Are we running out of fish?

According to a study published in the journal Science, stocks have collapsed in approximately one-third of the world’s fisheries and the rate of decline is accelerating. According to the BBC’s report of the study, “there will be virtually nothing left to fish from the seas by the middle of the century if current trends continue…”
The key to saving existing stocks is to expand protected areas in order to promote biodiversity. That, of course, requires political will. How many candidates are discussing protecting our sources of food from the ocean?

This from the BBC:
"The way we use the oceans is that we hope and assume there will always be another species to exploit after we've completely gone through the last one," said research leader Boris Worm, from Dalhousie University in Canada.

"What we're highlighting is there is a finite number of stocks; we have gone through one-third, and we are going to get through the rest," he told the BBC News website.

Steve Palumbi, from Stanford University in California, one of the other scientists on the project, added: "Unless we fundamentally change the way we manage all the ocean species together, as working ecosystems, then this century is the last century of wild seafood."

This is a vast piece of research, incorporating scientists from many institutions in Europe and the Americas, and drawing on four distinctly different kinds of data.

Catch records from the open sea give a picture of declining fish stocks.

In 2003, 29% of open sea fisheries were in a state of collapse, defined as a decline to less than 10% of their original yield.

Bigger vessels, better nets, and new technology for spotting fish are not bringing the world's fleets bigger returns - in fact, the global catch fell by 13% between 1994 and 2003.

Historical records from coastal zones in North America, Europe and Australia also show declining yields, in step with declining species diversity; these are yields not just of fish, but of other kinds of seafood too.
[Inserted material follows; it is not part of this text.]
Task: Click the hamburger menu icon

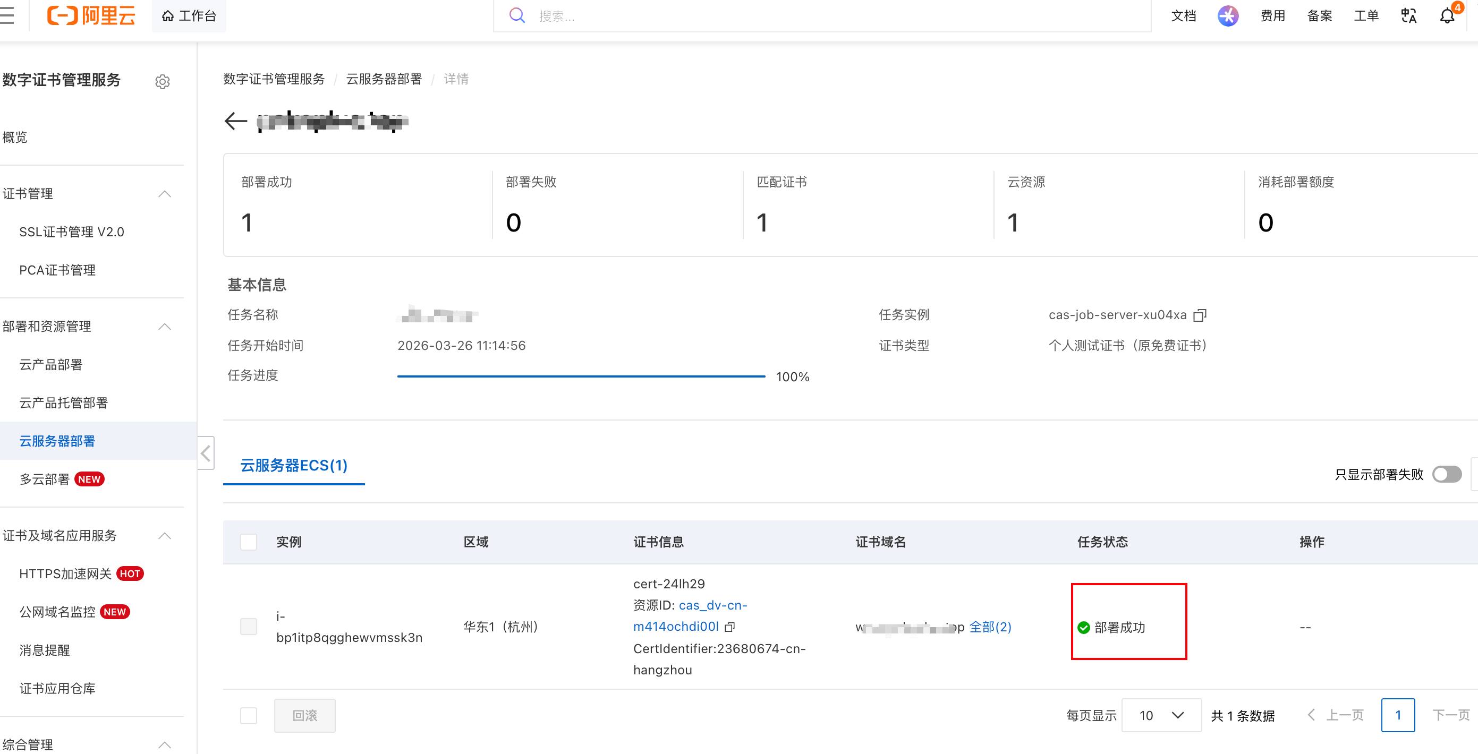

Zones of biodiversity loss also tended to see more beach closures, more blooms of potentially harmful algae, and more coastal flooding.

Experiments performed in small, relatively contained ecosystems show that reductions in diversity tend to bring reductions in the size and robustness of local fish stocks. This implies that loss of biodiversity is driving the declines in fish stocks seen in the large-scale studies.
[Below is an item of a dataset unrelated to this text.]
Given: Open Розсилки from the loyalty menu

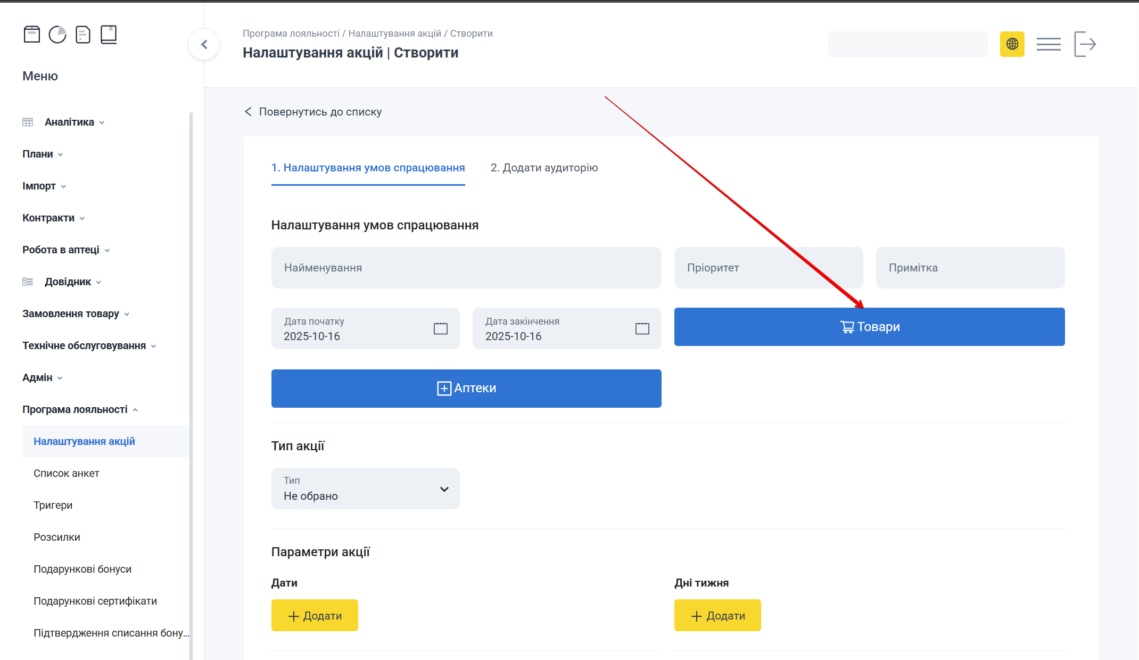Looking at the screenshot, I should [x=56, y=537].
The final part of the jigsaw is data from areas where fishing has been banned or heavily restricted.

These show that protection brings back biodiversity within the zone, and restores populations of fish just outside.

"The image I use to explain why biodiversity is so important is that marine life is a bit like a house of cards," said Dr Worm.

"All parts of it are integral to the structure; if you remove parts, particularly at the bottom, it's detrimental to everything on top and threatens the whole structure.

"And we're learning that in the oceans, species are very strongly linked to each other - probably more so than on land."

What the study does not do is attribute damage to individual activities such as over-fishing, pollution or habitat loss; instead it paints a picture of the cumulative harm done across the board.

Even so, a key implication of the research is that more of the oceans should be protected.